Анюта, наскоро повязавшись платком, выбежала за ворота. От кого бежит народ, кто стреляет — понять не может. Из-за соседнего дома показался Яков Гущин. Лицо измазано кровью, один глаз вытек.
— Яша, что с тобой?
— Казаки… там… — прохрипел Гущин и упал. Анюта бросилась к нему. Близко зацокали копыта. Молодая женщина оглянулась: на гнедой лошади офицер. Замахнулся нагайкой и… опустил руку, осадил скакуна, туго натянув поводья.
— О! — сказал удивленный Рубцов. — Какая красавица!
Анюта зло взглянула на хорунжего и опять наклонилась к Якову. А тот уже слова не в силах вымолвить, хватается руками за грудь, хрипит, на губах кровавая пена.
— Яша, кто тебя так?
Сильные руки схватили молодую женщину, легко подняли. Не успела опомниться, как оказалась на офицерской лошади. Закричала, но никто не услышал. Хорунжий вонзил шпоры в крутые бока гнедого, конь взвился на дыбы, едва не сбросив седоков, и поскакал, гулко стуча копытами.
Два дня хозяйничали каратели в Зареченске. Есаул Вихорев усмирял бунтовщиков и наводил порядок. Казаки врывались в дома, били нагайками всех, кто попадался под руку, глумились над бабами и девушками. Жандармский ротмистр Кривошеев выпытывал у старателей, кто их подбивал на бунт, но арестованные молчали.
…Через неделю после казачьей расправы из тайги приехал за харчами Никита. Первым делом наведался домой. Взбежал на крыльцо, распахнул дверь и едва не налетел на тетку. Глаша горестно посмотрела на племянника и молча показала рукой в дальнюю комнату. Плетнев бросился туда. На широкой кровати лежала Анюта. По белой, обшитой кружевами подушке, змеилась коса; лицо — как восковое, нос заострился, глаза закрыты. Чуть вздрагивали длинные ресницы. Глаша тронула Никиту за плечо.
— Спит она. В первый раз уснула.
— Да что с ней? Говорите же.
— Казаки… замучили. Били и глумились, окаянные.
Женщина рассказала, как измученную Анюту привезли на второй день после расправы и бросили у ворот.

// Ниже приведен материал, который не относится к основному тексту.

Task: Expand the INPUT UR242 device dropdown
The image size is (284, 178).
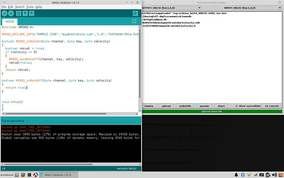Action: (280, 7)
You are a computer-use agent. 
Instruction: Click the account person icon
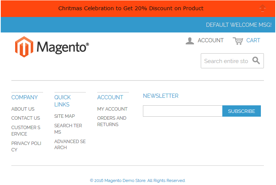tap(190, 41)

Плетнев слушал тетку не перебивая. Потом вернулся к жене, сел у изголовья. Глаша зажгла свечу, собрала ужин. Племянник от еды отказался. Около полуночи Анюта проснулась. Глубоко вздохнула и медленно открыла глаза. Увидела Никиту, узнала, зашевелила сухими губами. Плетнев нагнулся. Жена обняла его голову, легонько прижала к груди.

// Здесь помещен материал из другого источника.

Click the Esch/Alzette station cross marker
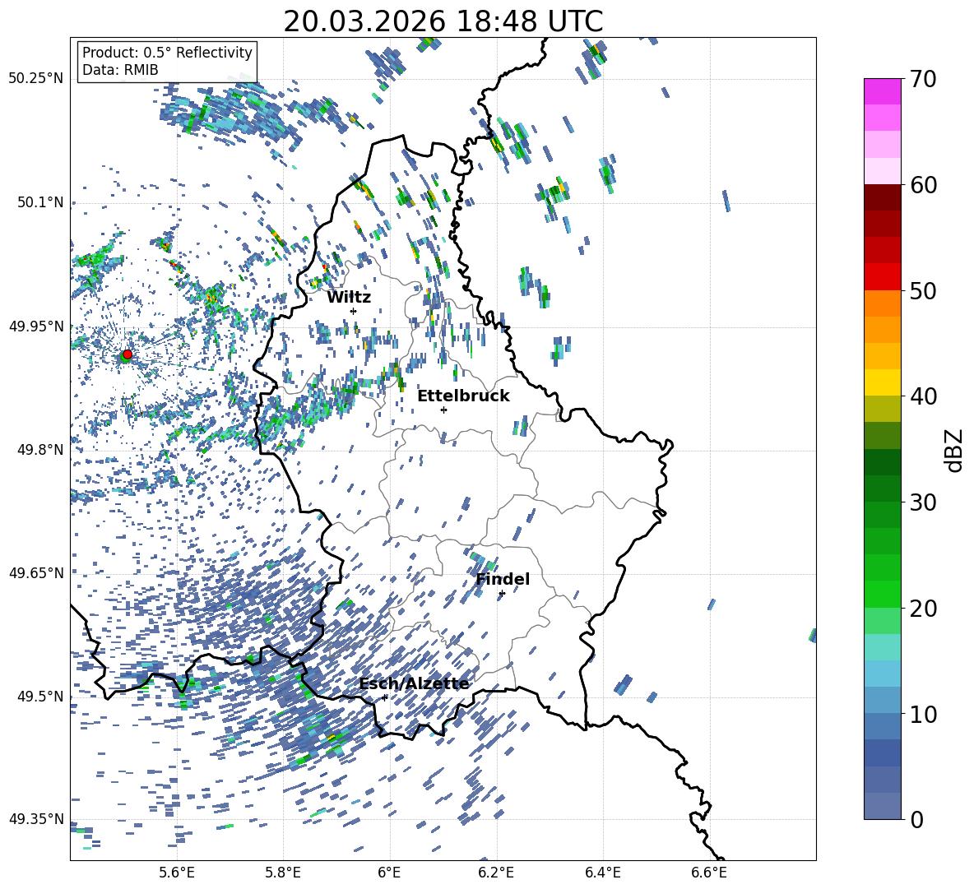Image resolution: width=974 pixels, height=889 pixels. tap(384, 697)
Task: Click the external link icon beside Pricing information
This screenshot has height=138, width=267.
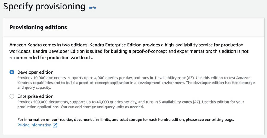Action: click(55, 125)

— Прости, Никитушка, не виновата я. Повидались, слава богу… А он бьется… Слышишь, бье…
Пальцы Анюты разжались.
…Схоронив жену, Плетнев в тот же день ушел из Зареченска.
ГЛАВА ЧЕТВЕРТАЯ
От Зареченска до Златогорска считалось около ста верст. Златогорск стоял в глухой местности, среди лесистых гор. Разбросанный по склонам Златогорск казался довольно большим, хотя на самом деле был невелик. Издалека виднелись пять церквей, возвышавшихся в разных концах города. Возле казенного военного завода плескал волной громадный пруд. В тихие летние дни в пруду отражались прибрежные леса, заводские корпуса с дымящими трубами и домишки, прилепившиеся к склонам гор. Самые красивые дома стояли на так называемой Стрелке. Стрелка, спускаясь с горы, вклинивалась в главную улицу, рассекая ее на Большую и Малую Нагорную. Здесь жили чиновники, заводское и горное начальство, богатые купцы.